WORK TASK>
In the entries below, find the line with "The image size is (588, 380)." and transcribe it and every line after it exactly, through the last line, without pictures.

────────────────────────────────────────

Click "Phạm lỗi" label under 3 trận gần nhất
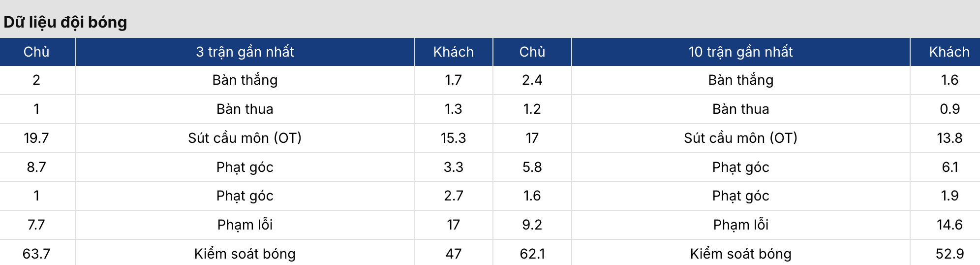Image resolution: width=980 pixels, height=265 pixels. coord(245,225)
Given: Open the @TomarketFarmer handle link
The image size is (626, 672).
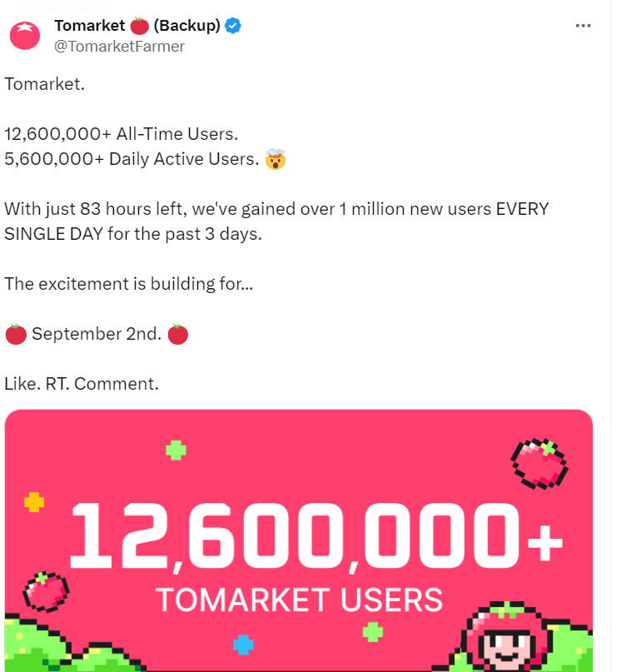Looking at the screenshot, I should point(119,46).
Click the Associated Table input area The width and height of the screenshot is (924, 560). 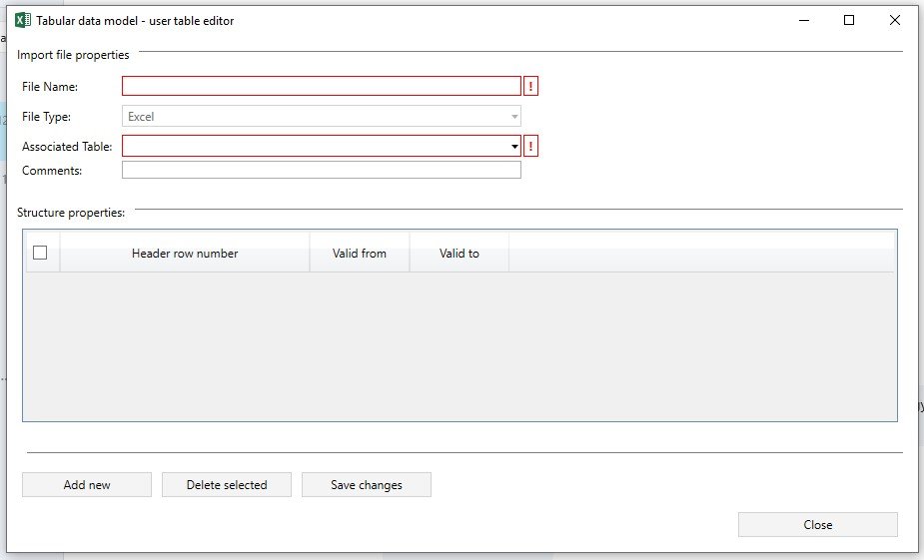point(315,147)
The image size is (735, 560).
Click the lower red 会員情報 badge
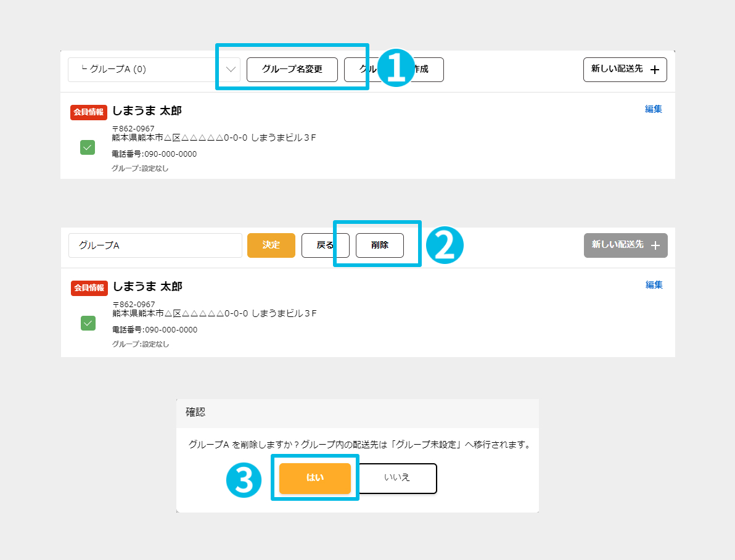(x=89, y=288)
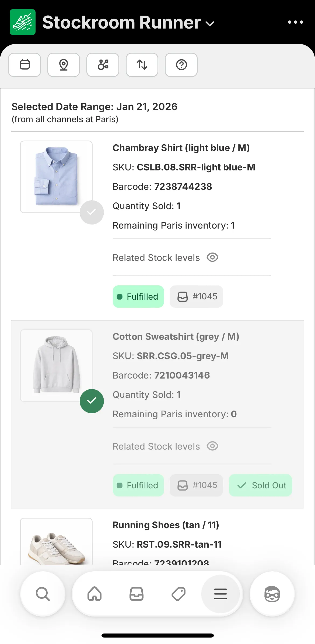315x644 pixels.
Task: Mark Chambray Shirt as picked
Action: point(92,212)
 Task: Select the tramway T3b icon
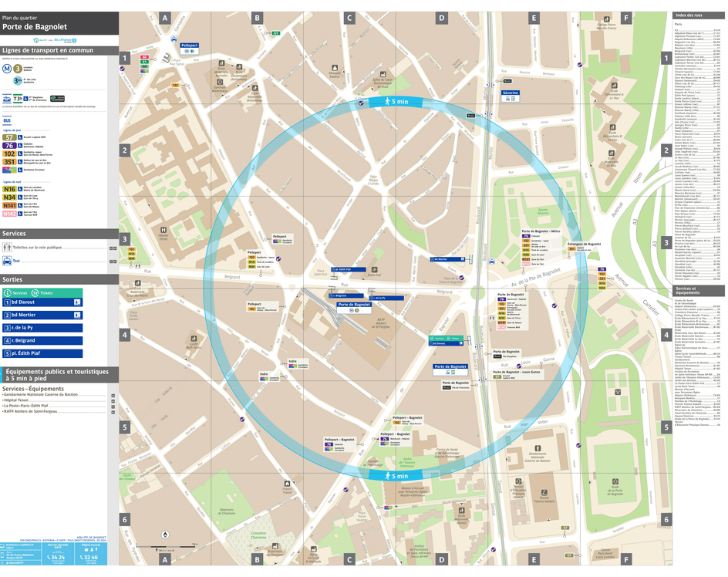(18, 98)
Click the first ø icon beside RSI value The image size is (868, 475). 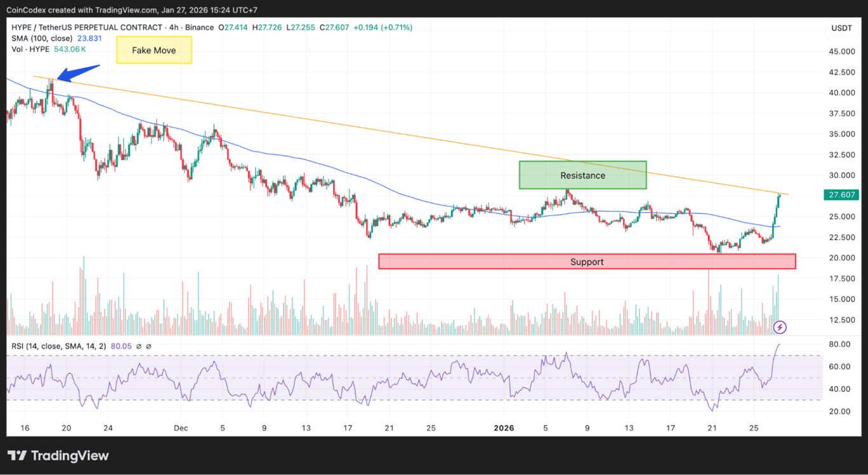click(138, 345)
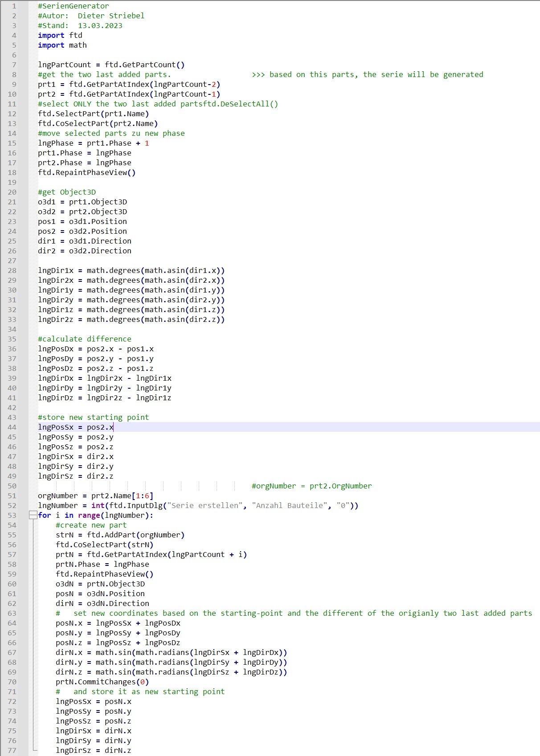
Task: Click the '#store new starting point' comment
Action: [x=94, y=417]
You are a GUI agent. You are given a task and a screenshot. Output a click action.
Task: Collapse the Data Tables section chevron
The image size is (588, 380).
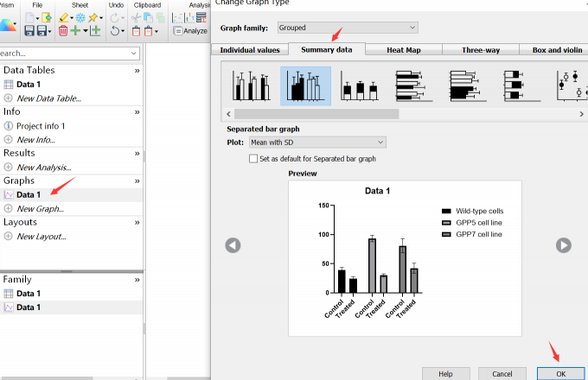(137, 70)
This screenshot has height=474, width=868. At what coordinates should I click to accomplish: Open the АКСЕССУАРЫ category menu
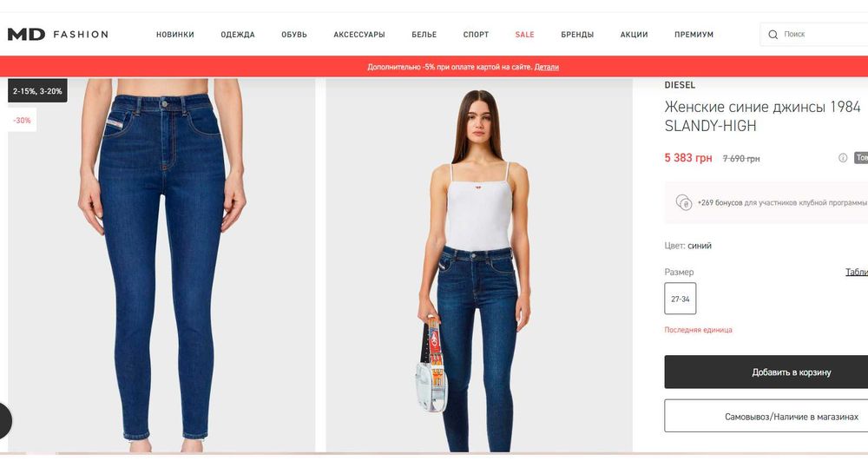pos(359,35)
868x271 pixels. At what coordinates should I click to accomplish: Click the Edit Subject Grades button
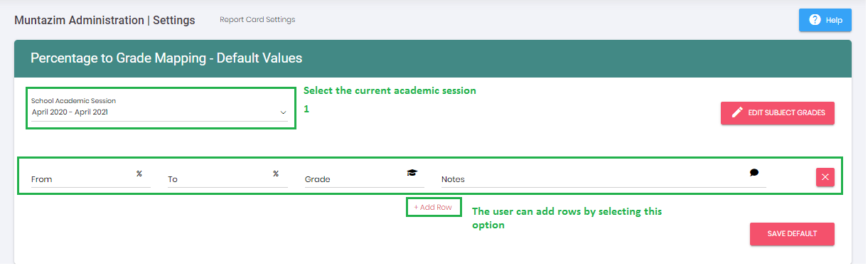[x=778, y=113]
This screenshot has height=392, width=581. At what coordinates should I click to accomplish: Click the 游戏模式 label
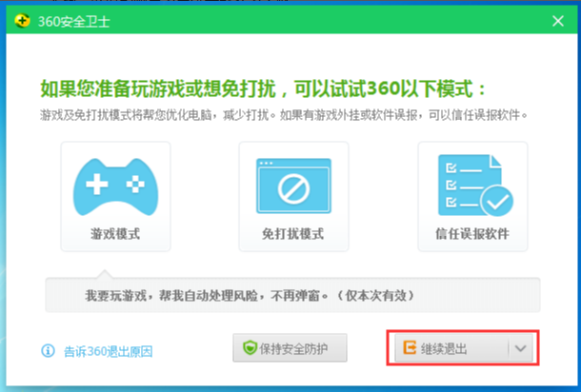tap(115, 234)
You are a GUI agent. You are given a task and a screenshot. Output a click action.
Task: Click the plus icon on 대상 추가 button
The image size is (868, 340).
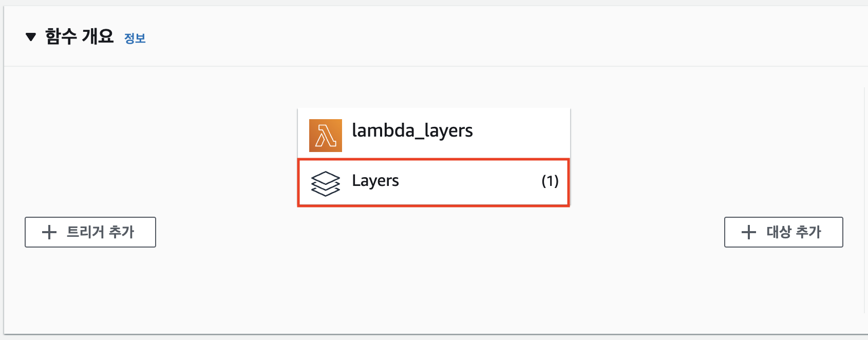[x=748, y=232]
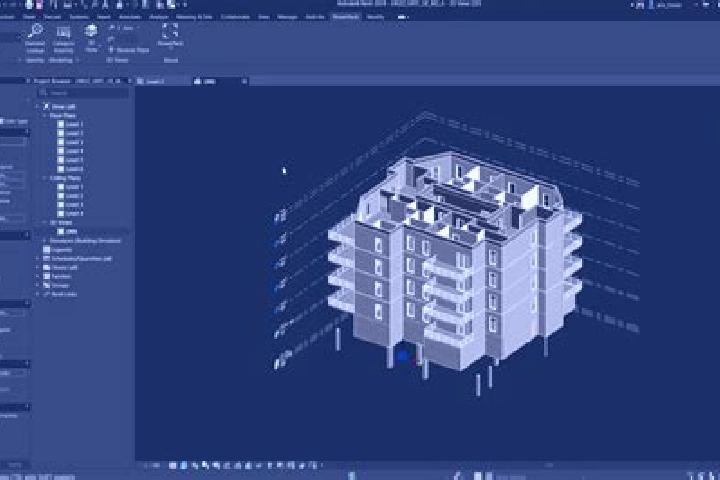The width and height of the screenshot is (720, 480).
Task: Expand the Families node in Project Browser
Action: click(38, 277)
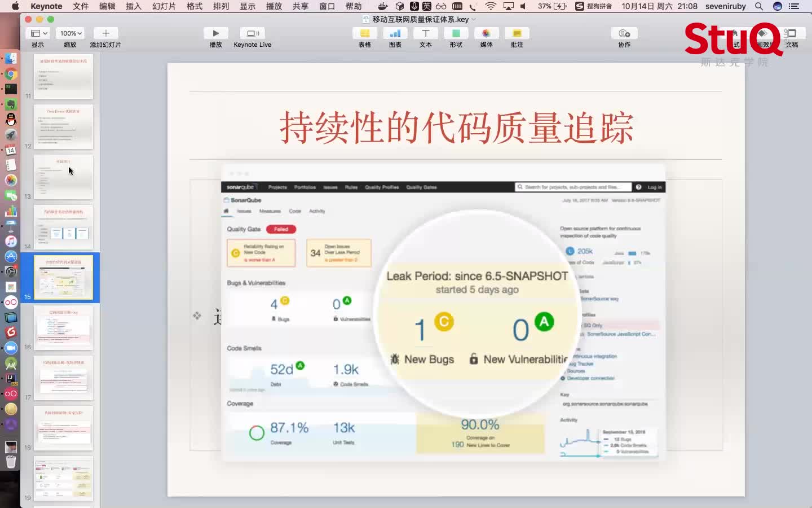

────────────────────────────────────────

SOLUTION TO THIS TASK>
The image size is (588, 380).
(137, 70)
This screenshot has height=474, width=868. At what coordinates should I click to accomplish: Open the АКСЕССУАРЫ category menu
pos(359,35)
868x271 pixels. At what coordinates should I click to accomplish: Click the Edit Subject Grades button
[x=778, y=113]
This screenshot has height=392, width=581. At what coordinates should I click to accomplish: Click the 游戏模式 label
tap(115, 234)
You are a GUI agent. You are given a task and a screenshot. Output a click action.
Task: Click the plus icon on 대상 추가 button
The image size is (868, 340).
[x=748, y=232]
The width and height of the screenshot is (720, 480).
Task: Expand the Families node in Project Browser
Action: click(38, 277)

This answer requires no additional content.